In an increasingly interconnected world, the role of multilateral integration cannot be overstated when it comes to achieving global synergy. Multilateral integration refers to the process of countries coming together to form regional or international organisations and alliances with the aim of fostering cooperation, addressing common challenges, and promoting collective decision-making.
The ancient Silk Road, developed in the 3rd century BC to facilitate the flow of commodities between India and China. The Columbian Exchange of the 16th century - an intercontinental transfer that had profound impacts on societies, such as the introduction of new crops like potatoes and maize to Europe, the spread of diseases like smallpox, and the global diffusion of cultural and culinary traditions. The Industrial Revolution of the 19th century, originating in Britain and leading to the transformation of the global economy and increased dependence and reliance on countries for raw materials. The rise of global diplomacy as a result of two devastating world wars in the midst of the 20th century compelled countries to establish diplomatic institutions and mechanisms to promote peace and cooperation. Throughout history, global interdependence has led to the outsourcing of manufacturing, the rise of multinational corporations, the integration of financial markets, and the promotion of collective security through regulatory bodies, fundamentally transforming the nature of international relations.
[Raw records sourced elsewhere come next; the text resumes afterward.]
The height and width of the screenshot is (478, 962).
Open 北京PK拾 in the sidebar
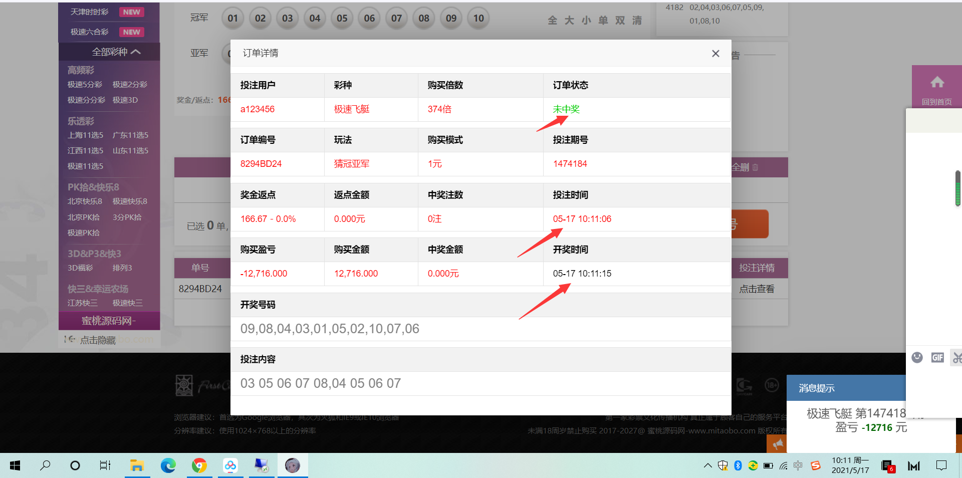point(84,217)

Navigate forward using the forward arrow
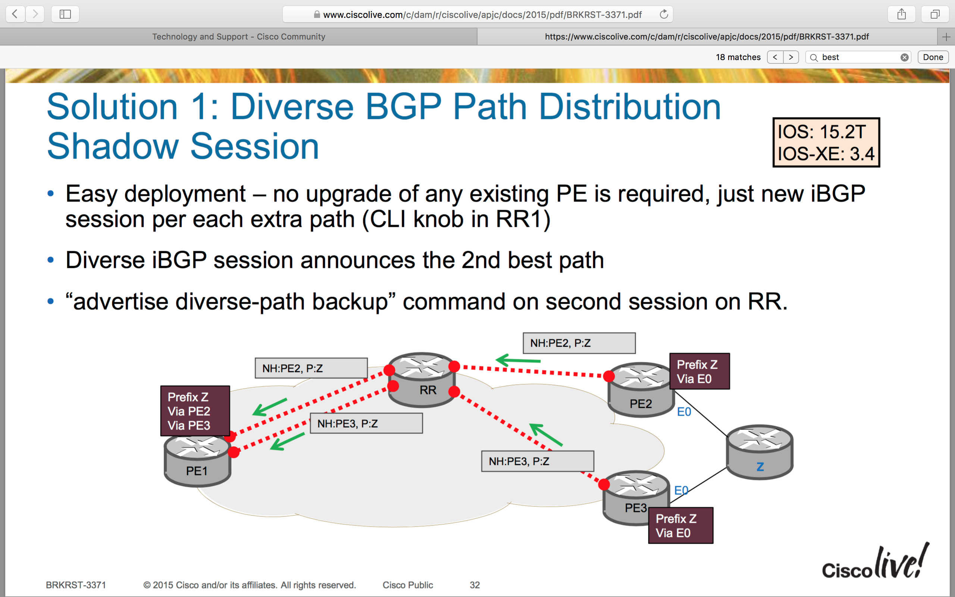(35, 14)
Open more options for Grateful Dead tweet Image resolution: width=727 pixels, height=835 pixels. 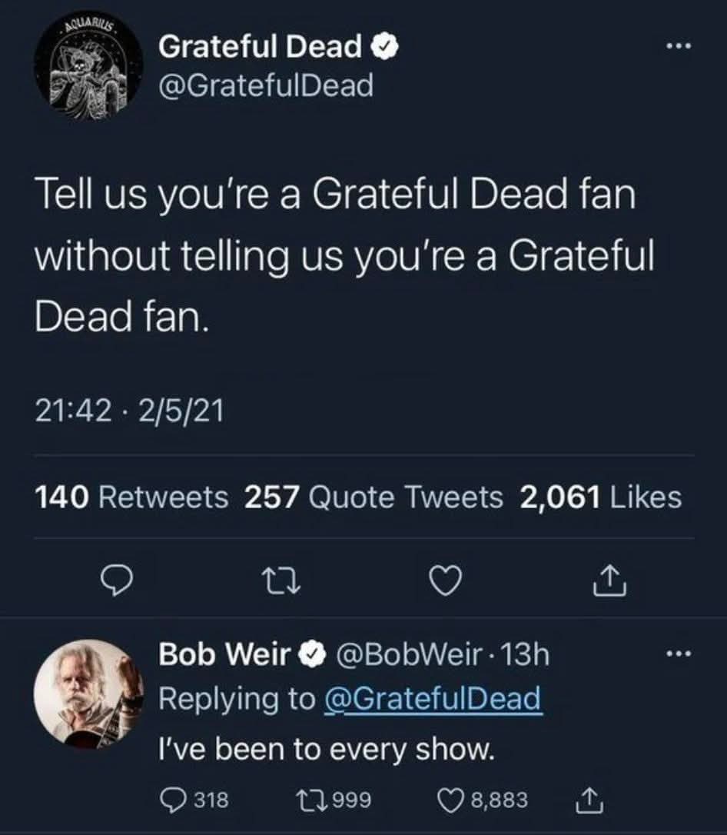[x=680, y=46]
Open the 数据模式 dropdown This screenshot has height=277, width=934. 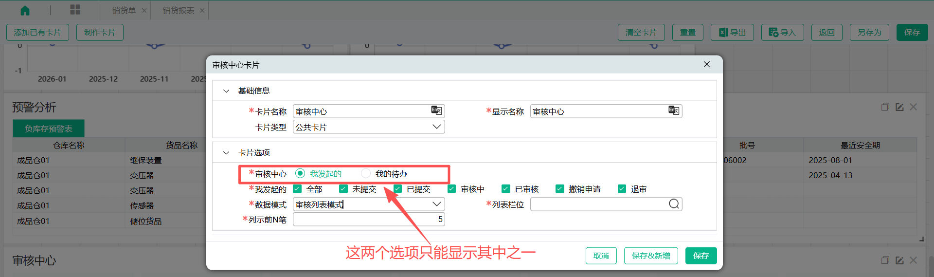pyautogui.click(x=436, y=204)
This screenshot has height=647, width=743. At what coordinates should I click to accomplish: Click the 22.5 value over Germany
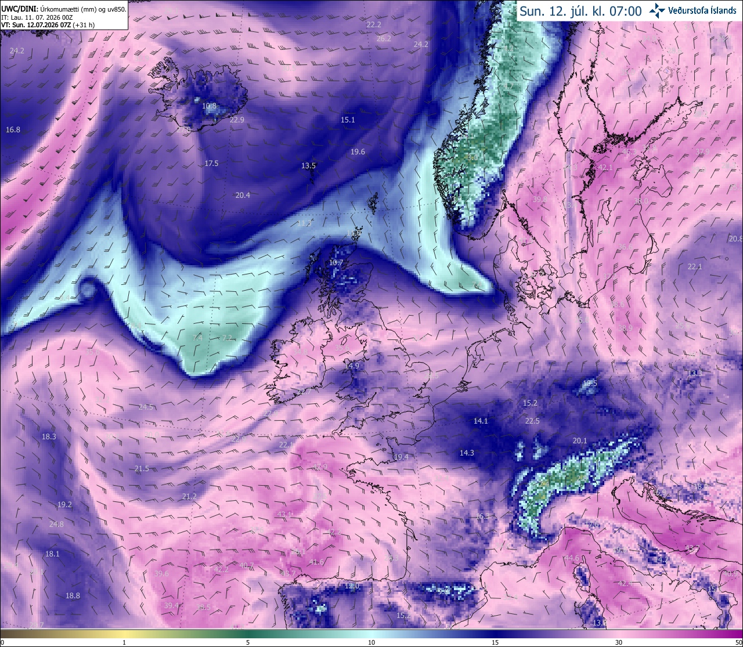click(532, 421)
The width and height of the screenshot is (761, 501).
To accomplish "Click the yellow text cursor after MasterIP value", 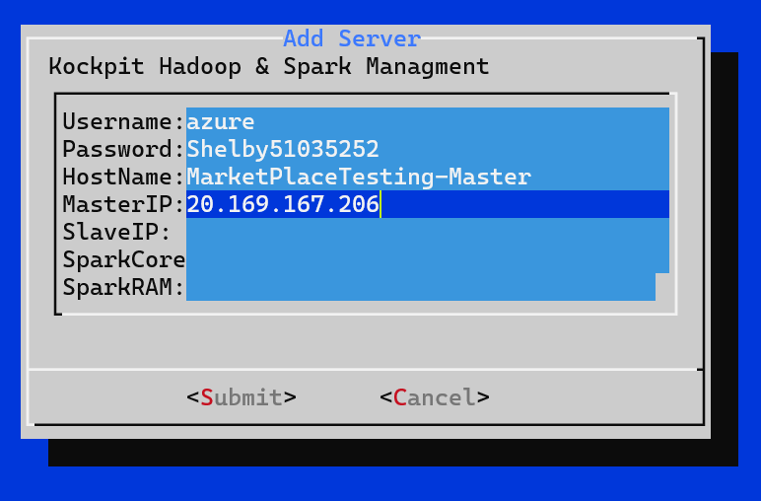I will tap(381, 204).
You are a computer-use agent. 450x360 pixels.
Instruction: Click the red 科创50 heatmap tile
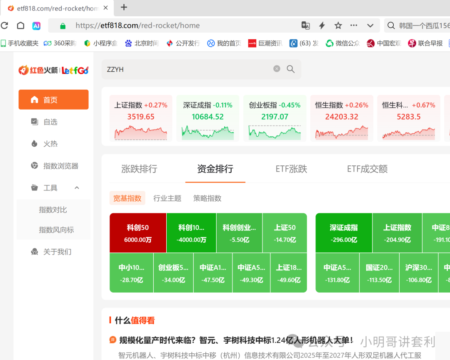tap(138, 233)
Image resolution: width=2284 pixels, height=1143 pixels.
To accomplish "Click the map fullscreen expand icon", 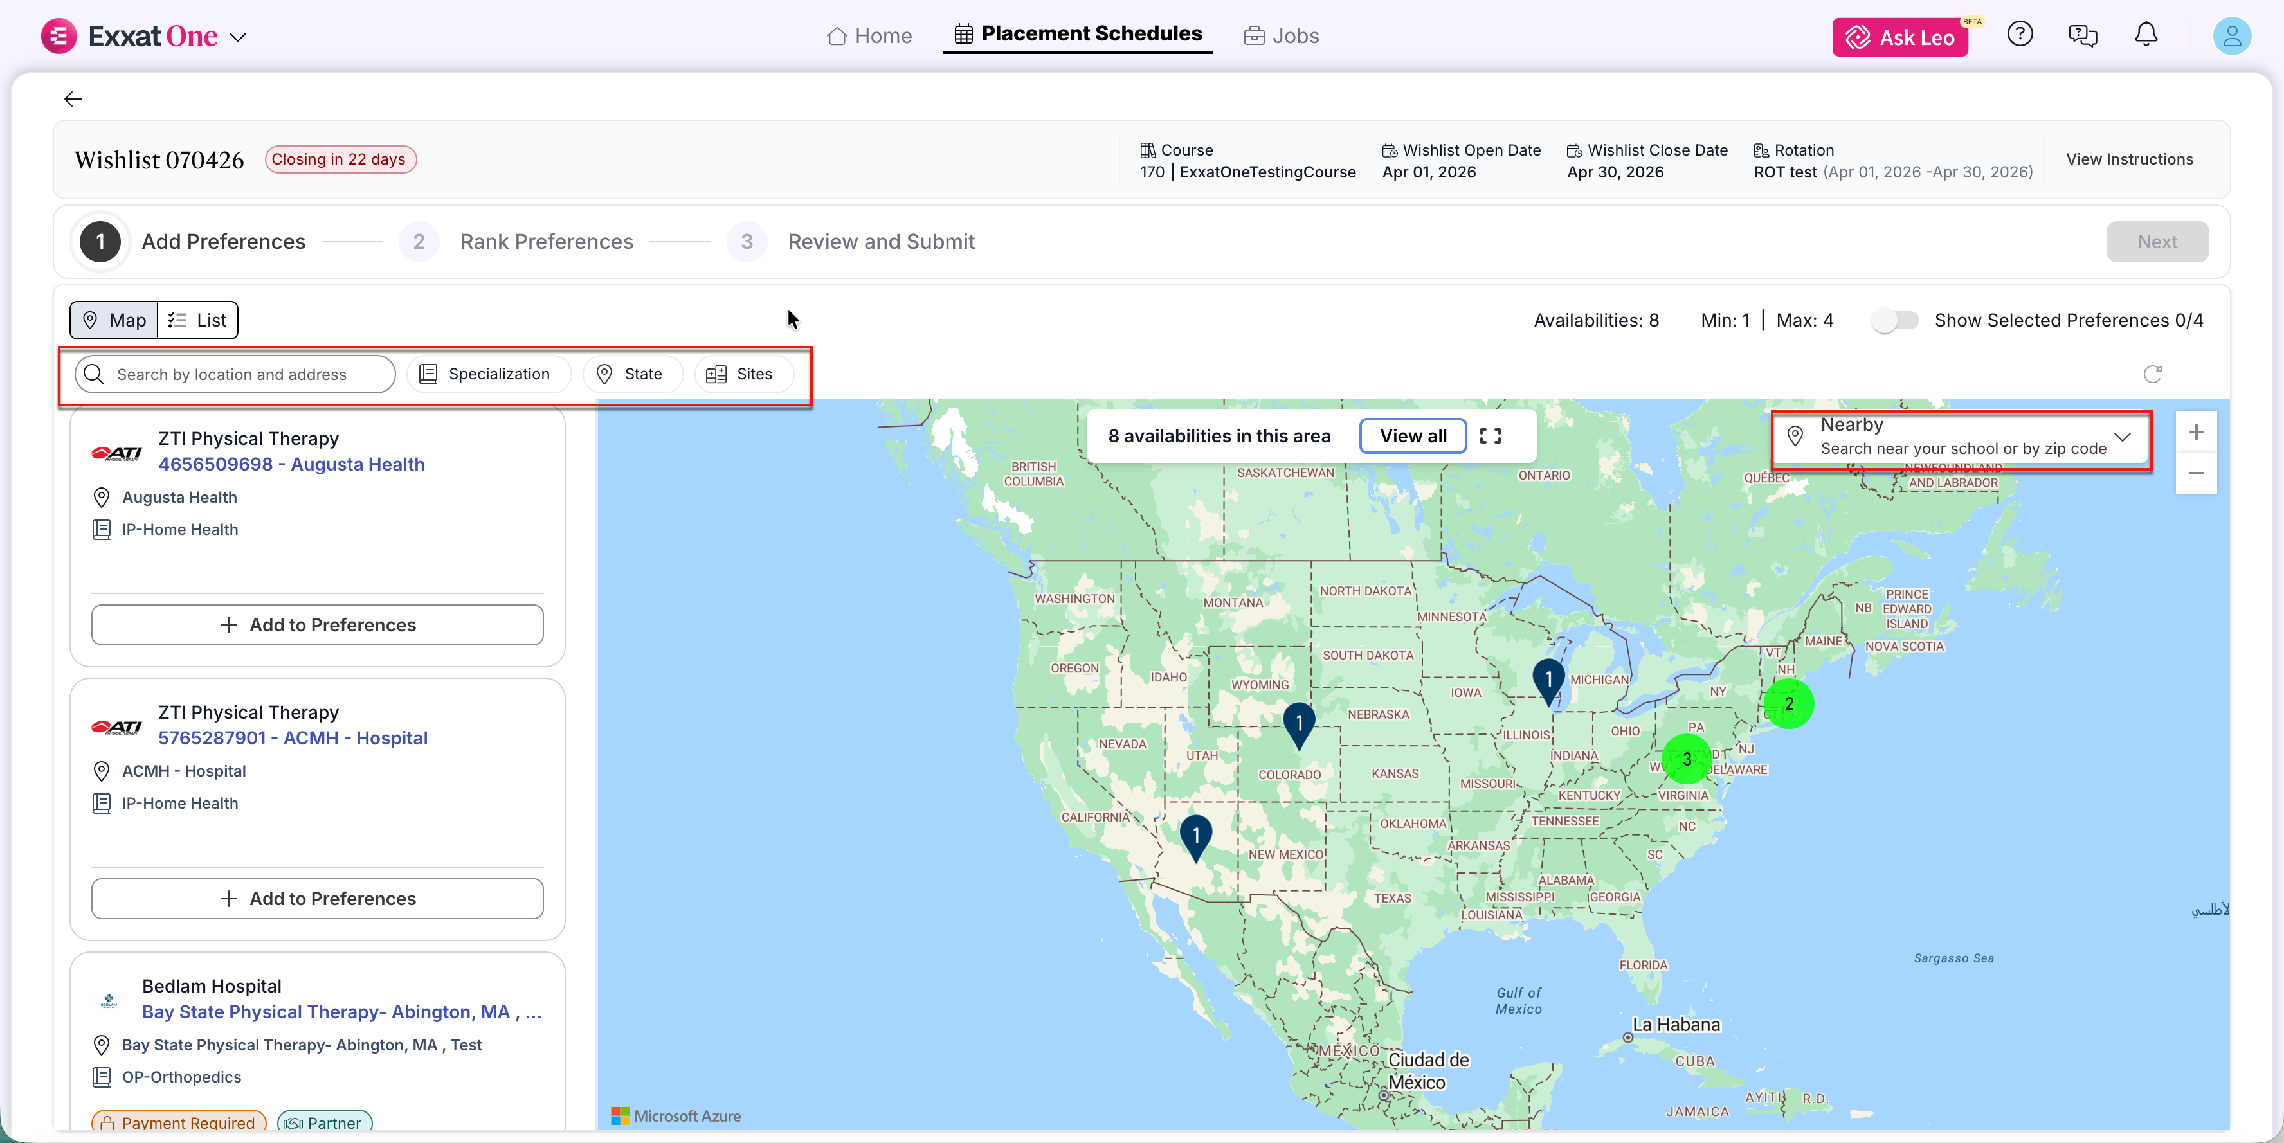I will coord(1490,436).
This very interdependence has led to the rise of supply chains, allowing nations to leverage their comparative advantages, leading to increased productivity and higher living standards. Interdependence has compelled countries to collaborate in managing shared resources and addressing global challenges. Environmental issues like climate change exemplify the need for collective action, as no nation can single-handedly mitigate the consequences of carbon emissions or protect vulnerable ecosystems. The Paris Agreement, for instance, was signed in 2015 by 195 countries and aims to reduce the global temperature increase to less than 1.5 °C by the end of this century.
However, overreliance on other nations for critical resources or key industries can also create vulnerabilities and compromise a country's autonomy. Global interdependence can exacerbate economic disparities, with powerful nations often dominating trade relationships and exploiting weaker ones. The concentration of wealth and resources in the hands of a few can perpetuate inequality within and between countries, leading to social tension and geopolitical instability.
These complexities, ultimately, are those that will define the role of multilateral integration in the 21st Century. It is only through the discussion, dissent, and debate amongst nations and sovereign-bodies alike that these complexities can be resolved. Delegates, establishing the role of multilateral organisations in our times demands thoughtful consideration and painstaking deliberation, both of which only you can provide.